++++ PROVIDED DATA ++++

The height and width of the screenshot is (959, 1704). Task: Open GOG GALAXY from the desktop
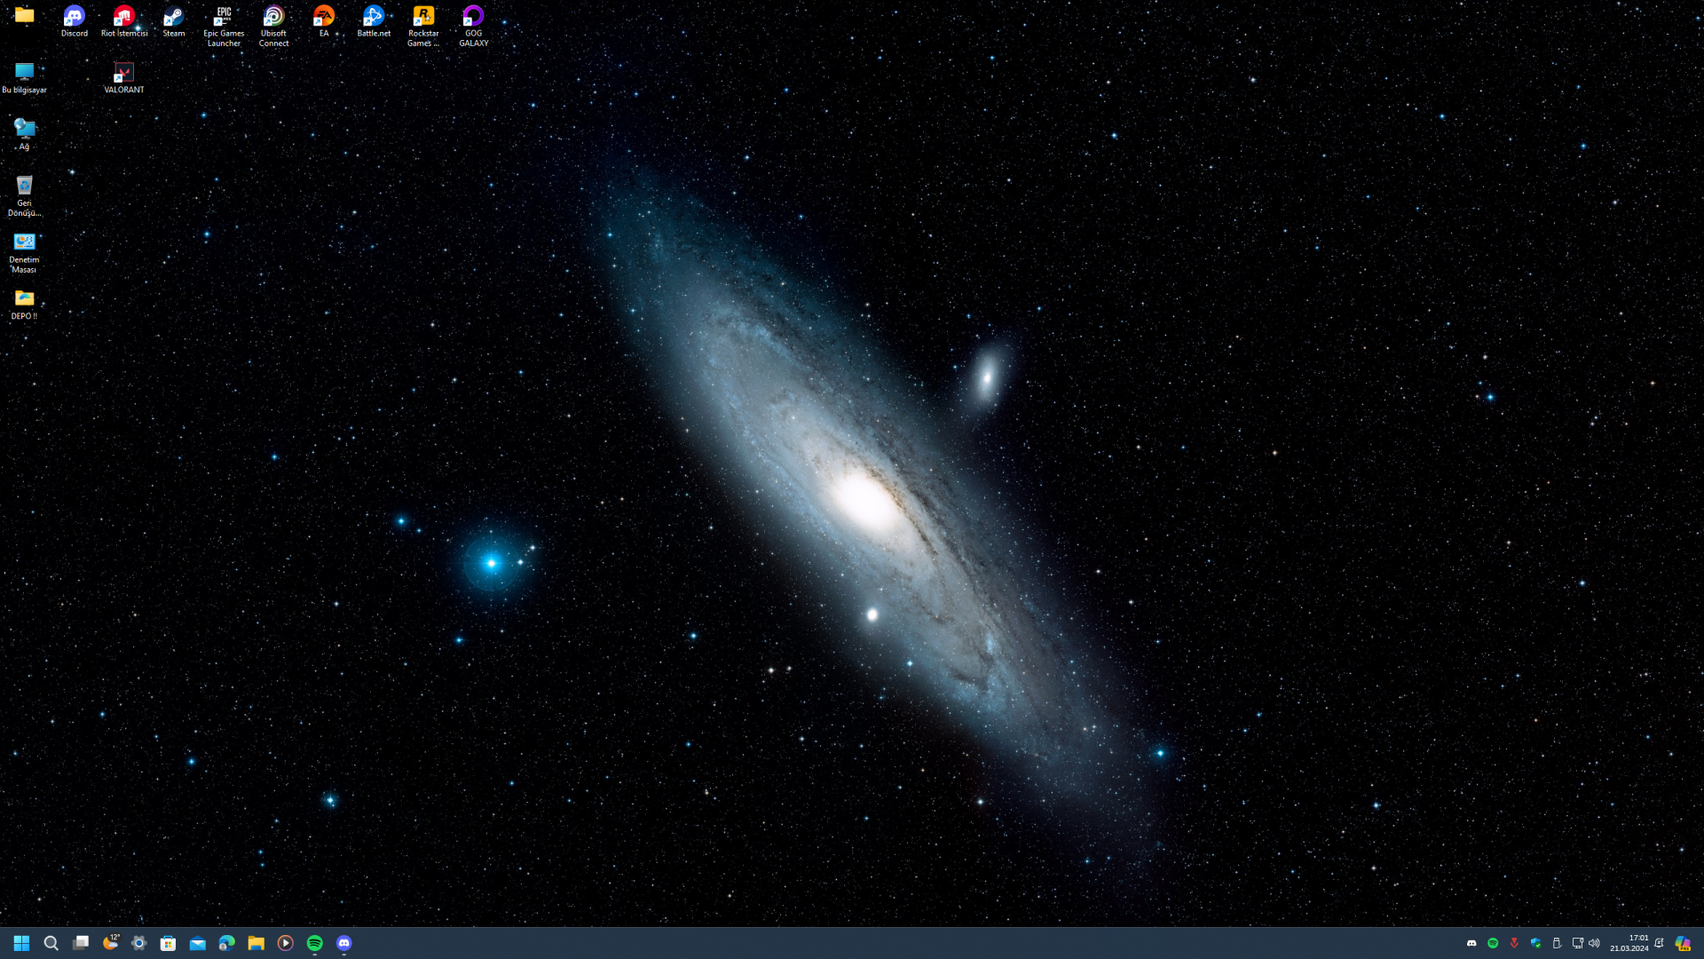pos(473,18)
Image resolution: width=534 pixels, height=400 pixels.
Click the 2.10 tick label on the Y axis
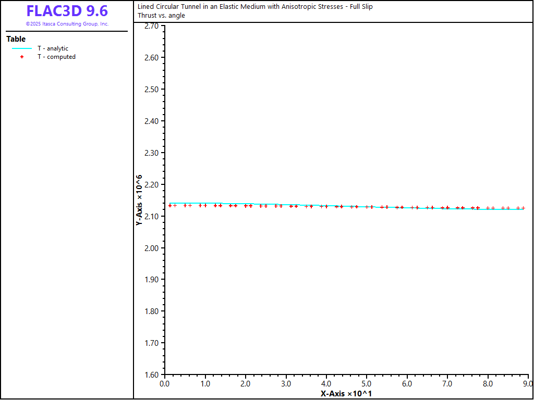coord(152,216)
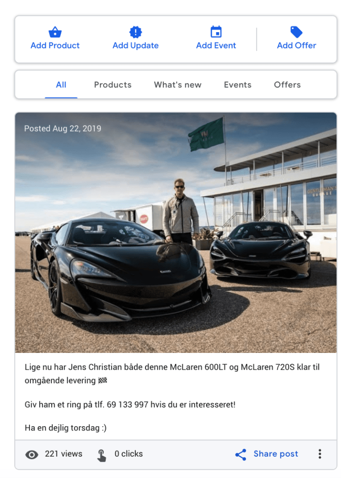
Task: Switch to the Products tab
Action: [113, 85]
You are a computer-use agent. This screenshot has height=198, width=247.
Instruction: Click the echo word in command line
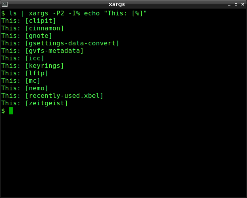92,13
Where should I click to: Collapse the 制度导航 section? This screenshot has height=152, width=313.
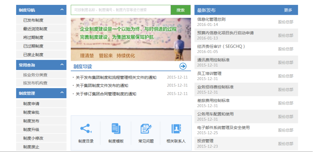point(62,10)
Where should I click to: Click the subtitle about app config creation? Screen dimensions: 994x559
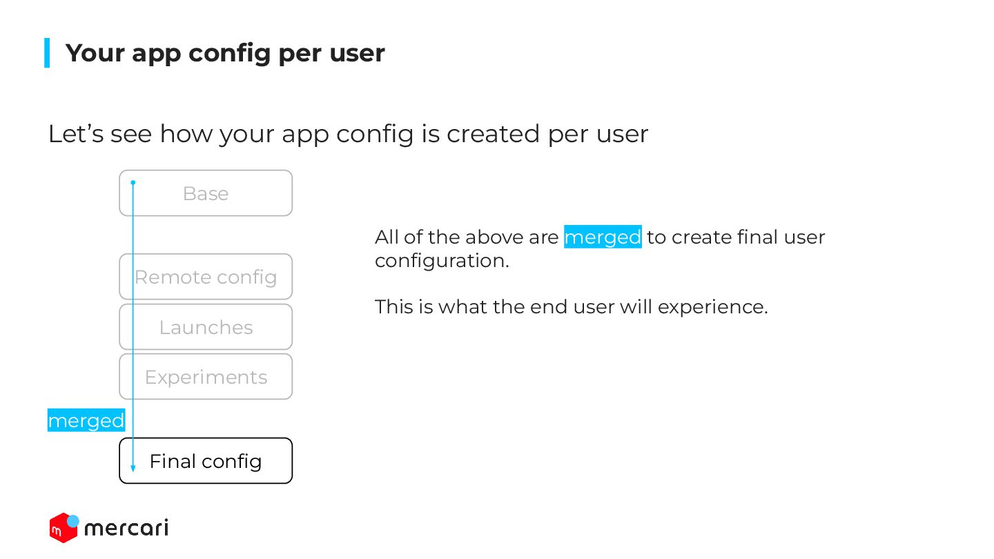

++++

* WHAT TO DO:
Rewrite all of the data above with every occurrence of "screenshot" replaced by "image" and everything else unchanged. Leave the pictures out.

* EXERCISE RESPONSE:
The height and width of the image is (959, 1704). Task: Open GOG GALAXY from the desktop
pos(473,18)
Image resolution: width=534 pixels, height=400 pixels.
Click the 2.10 tick label on the Y axis
coord(152,216)
Task: Switch to the Products tab
Action: [113, 85]
You are a computer-use agent. This image has height=198, width=247.
Instruction: Click the echo word in command line
92,13
Where should I click to: Collapse the 制度导航 section? This image has height=152, width=313.
point(62,10)
Where should I click to: Click the subtitle about app config creation? Screen dimensions: 994x559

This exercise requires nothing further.